Compliance, Without the Jargon
Keep it simple and you’ll stay out of trouble:
- Identify yourself in the first message: "This is [NAME] from [BUSINESS]."
- If you’ll send more than one follow‑up, include opt‑out language: "Reply STOP to opt out."
- Respect quiet hours for marketing sequences (commonly 9 PM–8 AM). Responding to someone who contacted you first is service, not marketing — still keep messages short and necessary.
- Keep records: your software should log timestamps and message copies by lead. Don’t move conversations to personal phones where they won’t be captured.
This isn’t legal advice; it’s the practical floor most shops use. When in doubt, keep messages brief, helpful, and only about the customer’s inquiry.
Track and Improve (Benchmarks, Logger, Weekly Review)
Decide the targets, log the reality, then tune.
Targets to start with:
- First‑touch under 5 minutes during business hours (aim for ≥85% of in‑hours leads).

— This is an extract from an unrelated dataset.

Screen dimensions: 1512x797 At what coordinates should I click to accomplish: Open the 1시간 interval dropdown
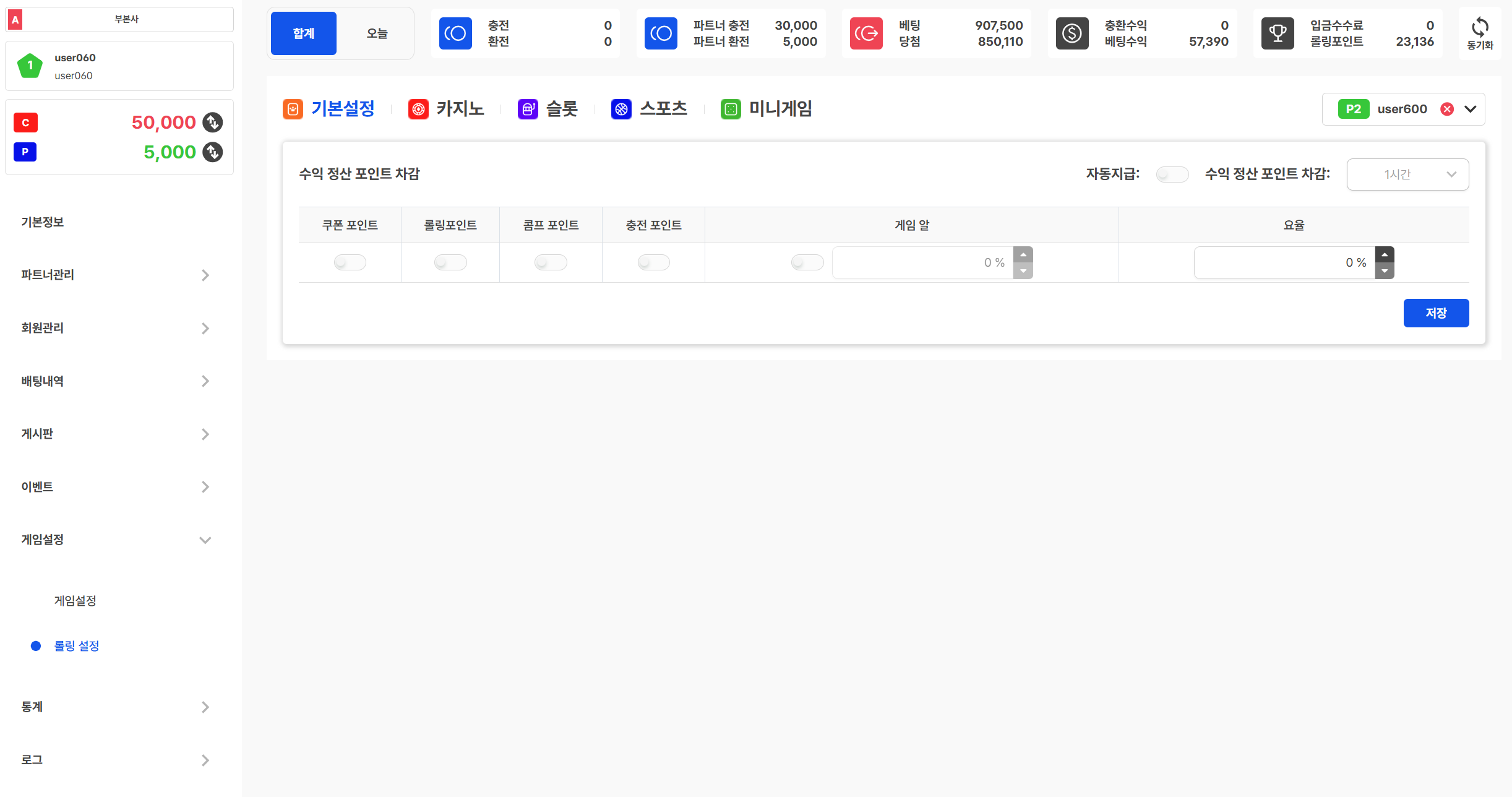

- All three touches within 15 minutes if not yet connected.
- After‑hours acknowledgement within 15 minutes (auto‑reply).
- Booking rate from inbound calls/messages: baseline it now; expect lift once the system runs consistently.
One‑sheet logger (columns):
- Date / Time
- Lead Source (Phone, LSA Message, Web Form, Angi, Thumbtack, etc.)
- Service Requested
- First‑Touch Timestamp (min:sec from initial ping)
- Touch 2 Done? (Y/N)
- Touch 3 Done? (Y/N)
- Outcome (Booked / Call‑Back Requested / No Response)
- Booked Window Chosen (A/B)
Weekly review (15 minutes):
- Circle any first‑touches >5 minutes. Why? (No signal? No automation? Timer missed?) Fix the cause.
- Compare booking by source. If Angi responds best to text, lead with text. If Google Ads prefers calls, bias earlier to the dial.
- If no response after Touch 3: move the lead to your standard 2‑day, multi‑touch nurture (separate from this rapid‑response play).